• _Text segment_:
%%
So I would like to restrict Preordain and Mox Opal. I believe that limiting these will make combo decks less stable and easier to fight in other decks.

Mike: I don't believe anything from Combo should be restricted.  Doomsday has stepped up since the restriction of Mental Misstep, and printing of Thassa's Oracle, to prove that it can exist in a post-Gush world.  Having a powerful Dark Ritual deck that punishes aggressive decks and can fight against fair blue strategies is a welcome sight to the format.  Like Bazaar of Baghdad, the ceiling it can hit with unrestricted cards is sometimes perceived as a problem.  However, again like Bazaar of Baghdad, the freshness of the deck over the past year may play a part in its power.

Paradoxical Outcome and Underworld Breach, while also powerful combo options, have such varying degrees within each deck that they can blur the lines between combo and control.  Whether going all out on the namesake, or loading up on board control planeswalkers, the spectrum that these two archetypes can span creates an incredible depth to deckbuilding.
%%
• _Collected data_:
%%
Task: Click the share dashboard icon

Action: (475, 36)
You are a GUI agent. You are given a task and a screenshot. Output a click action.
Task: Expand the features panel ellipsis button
%%
• _Things to do_:
(a) Answer these questions from the text on combo restrictions above, one line per answer, marked like the questions.
(i) Which two cards does the first speaker want restricted?
(ii) According to Mike, the restriction of which card preceded Doomsday stepping up?
(iii) Which two combo options does Mike say can blur the lines between combo and control?
(b) For each statement, decide whether the text on combo restrictions agrees with it. Answer yes or no, and quote the words from the text that settle it.
(i) Mike thinks some cards from Combo should be restricted.
(ii) Doomsday is called a Dark Ritual deck that punishes aggressive decks.
(iii) Mike compares Doomsday to Bazaar of Baghdad.
(c) Print the part of the text on combo restrictions that opens with the words containing "Paradoxical Outcome and" and closes with "depth to deckbuilding.".

• _Task-by-task results_:
(a)
(i) Preordain and Mox Opal
(ii) Mental Misstep
(iii) Paradoxical Outcome and Underworld Breach

(b)
(i) No: "I don't believe anything from Combo should be restricted."
(ii) Yes: "Having a powerful Dark Ritual deck that punishes aggressive decks"
(iii) Yes: "Like Bazaar of Baghdad, the ceiling it can hit with unrestricted cards is sometimes perceived as a problem."

(c)
Paradoxical Outcome and Underworld Breach, while also powerful combo options, have such varying degrees within each deck that they can blur the lines between combo and control.  Whether going all out on the namesake, or loading up on board control planeswalkers, the spectrum that these two archetypes can span creates an incredible depth to deckbuilding.